O presidente Luiz Inácio Lula da Silva (PT) registrou neste sábado (8) sua candidatura à reeleição no Tribunal Superior Eleitoral (TSE). Junto ao pedido, foi apresentado o plano de governo que reúne as propostas para um eventual quarto mandato.
Com 84 páginas, o documento apresenta uma série de diretrizes para a próxima gestão e inclui uma proposta de revisão do atual modelo de emendas parlamentares, tema que deve gerar novos debates entre o Executivo e o Congresso Nacional.
O plano classifica o sistema atual como uma “grave distorção na elaboração e gestão do orçamento federal” e defende que a discussão seja ampliada para a sociedade.
Segundo o documento, as emendas impositivas e o chamado orçamento secreto teriam alterado a relação entre os Poderes, além de dispersar recursos públicos e reduzir a eficiência na aplicação do orçamento.
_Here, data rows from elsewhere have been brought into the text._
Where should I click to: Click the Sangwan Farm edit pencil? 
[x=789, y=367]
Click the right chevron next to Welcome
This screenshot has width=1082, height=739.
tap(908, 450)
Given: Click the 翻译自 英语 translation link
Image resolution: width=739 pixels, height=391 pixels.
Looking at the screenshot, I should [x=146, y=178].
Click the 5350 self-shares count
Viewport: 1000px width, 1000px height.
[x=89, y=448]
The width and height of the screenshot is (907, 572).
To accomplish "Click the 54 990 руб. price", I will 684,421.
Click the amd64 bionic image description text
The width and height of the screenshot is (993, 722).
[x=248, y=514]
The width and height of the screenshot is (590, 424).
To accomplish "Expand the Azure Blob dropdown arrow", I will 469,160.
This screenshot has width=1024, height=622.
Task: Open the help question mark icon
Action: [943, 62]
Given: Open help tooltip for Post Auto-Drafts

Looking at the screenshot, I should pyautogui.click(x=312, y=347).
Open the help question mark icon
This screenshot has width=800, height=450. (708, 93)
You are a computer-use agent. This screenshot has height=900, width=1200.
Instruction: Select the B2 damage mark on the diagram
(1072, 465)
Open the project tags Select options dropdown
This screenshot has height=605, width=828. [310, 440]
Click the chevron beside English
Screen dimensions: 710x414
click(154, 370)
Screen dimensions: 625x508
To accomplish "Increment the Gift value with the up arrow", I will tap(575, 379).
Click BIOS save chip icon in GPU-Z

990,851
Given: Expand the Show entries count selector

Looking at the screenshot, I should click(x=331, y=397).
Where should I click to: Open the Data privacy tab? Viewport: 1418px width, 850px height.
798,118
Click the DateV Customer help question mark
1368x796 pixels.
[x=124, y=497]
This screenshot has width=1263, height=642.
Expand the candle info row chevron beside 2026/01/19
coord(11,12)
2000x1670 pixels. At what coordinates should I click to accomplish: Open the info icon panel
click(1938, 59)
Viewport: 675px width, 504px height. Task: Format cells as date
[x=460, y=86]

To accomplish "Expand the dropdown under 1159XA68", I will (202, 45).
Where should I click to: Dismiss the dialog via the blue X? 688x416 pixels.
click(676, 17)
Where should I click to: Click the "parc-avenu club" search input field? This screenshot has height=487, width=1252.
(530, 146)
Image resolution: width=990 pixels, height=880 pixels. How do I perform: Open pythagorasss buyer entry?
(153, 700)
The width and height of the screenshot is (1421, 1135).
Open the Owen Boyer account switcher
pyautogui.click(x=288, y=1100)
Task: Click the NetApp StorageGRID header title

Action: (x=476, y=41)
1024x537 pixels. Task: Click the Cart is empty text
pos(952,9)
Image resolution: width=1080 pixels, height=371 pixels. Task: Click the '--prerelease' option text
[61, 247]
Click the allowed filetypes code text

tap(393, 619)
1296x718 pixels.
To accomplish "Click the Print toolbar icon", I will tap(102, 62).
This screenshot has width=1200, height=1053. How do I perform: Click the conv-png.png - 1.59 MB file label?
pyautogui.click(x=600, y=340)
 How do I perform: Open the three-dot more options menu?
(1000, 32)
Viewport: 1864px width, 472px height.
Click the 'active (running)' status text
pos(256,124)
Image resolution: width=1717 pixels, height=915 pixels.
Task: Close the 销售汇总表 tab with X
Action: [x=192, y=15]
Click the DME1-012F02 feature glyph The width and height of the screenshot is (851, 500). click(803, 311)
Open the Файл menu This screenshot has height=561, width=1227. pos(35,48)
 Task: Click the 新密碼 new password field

Apesar das críticas, o plano apresentado por Lula não detalha quais mudanças seriam adotadas. A proposta é ampliar a participação social nas decisões sobre o orçamento, tendo como referência iniciativas como o Plano Plurianual (PPA) Participativo.
A discussão sobre as emendas já havia sido antecipada pelo presidente durante a convenção que oficializou sua candidatura, no último domingo (2). Na ocasião, Lula afirmou que haveria disputa política em torno do tema e defendeu uma revisão da forma como os recursos do Orçamento são distribuídos pelo Congresso.
O registro da candidatura marca oficialmente a entrada de Lula na disputa pela reeleição em 2026.